• [Exercise instructions]
Copy out nothing but the lines from the one holding "Viewport: 683px width, 427px height." through the end of the entries below, exactly as written and without the pictures.

• [Data supplied]
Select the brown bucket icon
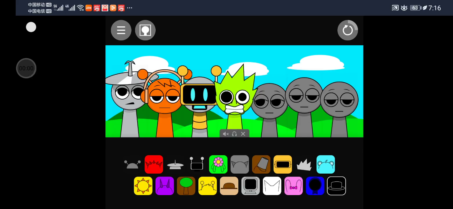 (261, 165)
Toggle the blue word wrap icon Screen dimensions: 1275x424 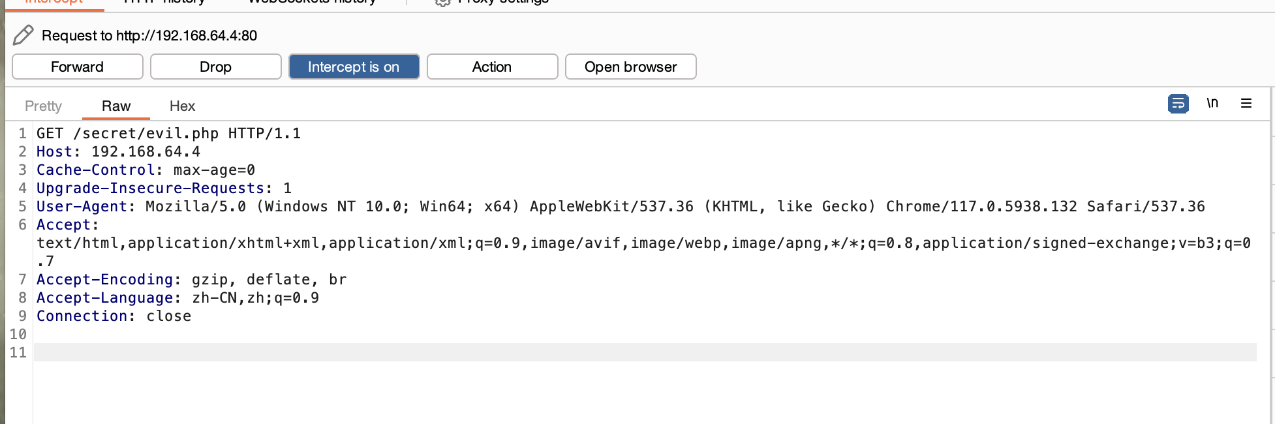coord(1178,104)
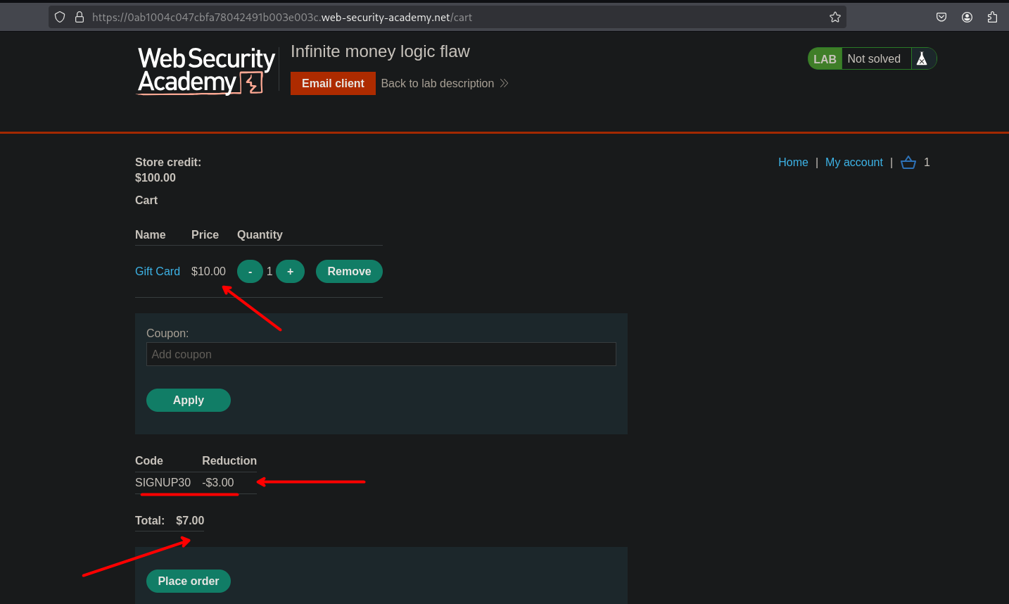Screen dimensions: 1009x604
Task: Open the Gift Card product link
Action: (158, 272)
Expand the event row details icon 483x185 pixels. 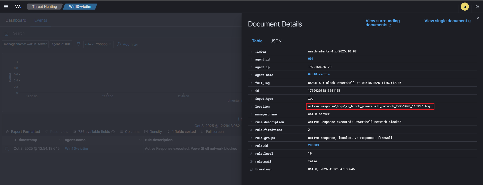click(x=7, y=148)
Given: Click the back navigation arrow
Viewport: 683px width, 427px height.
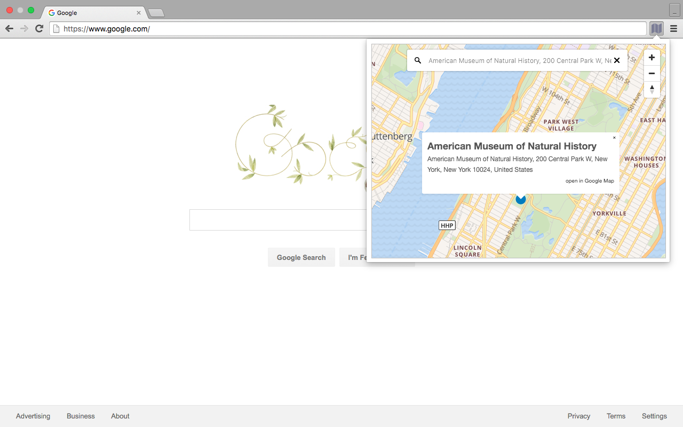Looking at the screenshot, I should (x=9, y=28).
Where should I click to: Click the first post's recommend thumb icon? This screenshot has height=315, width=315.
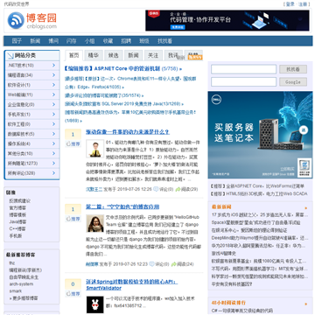click(68, 144)
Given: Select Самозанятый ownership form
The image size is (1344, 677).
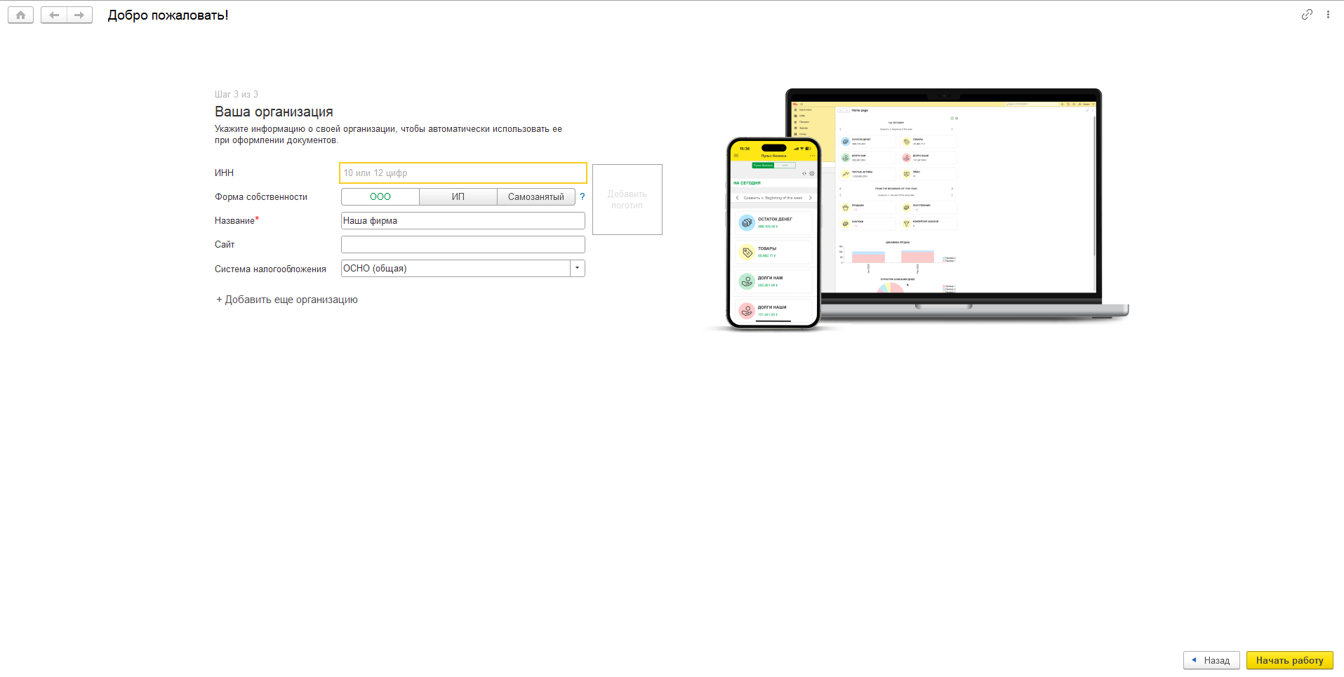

• [Answer below]
Viewport: 683px width, 427px height.
Looking at the screenshot, I should (x=9, y=28).
Where should I click to: Click the first post's recommend thumb icon? This screenshot has height=315, width=315.
click(68, 144)
Given: Select Самозанятый ownership form
The image size is (1344, 677).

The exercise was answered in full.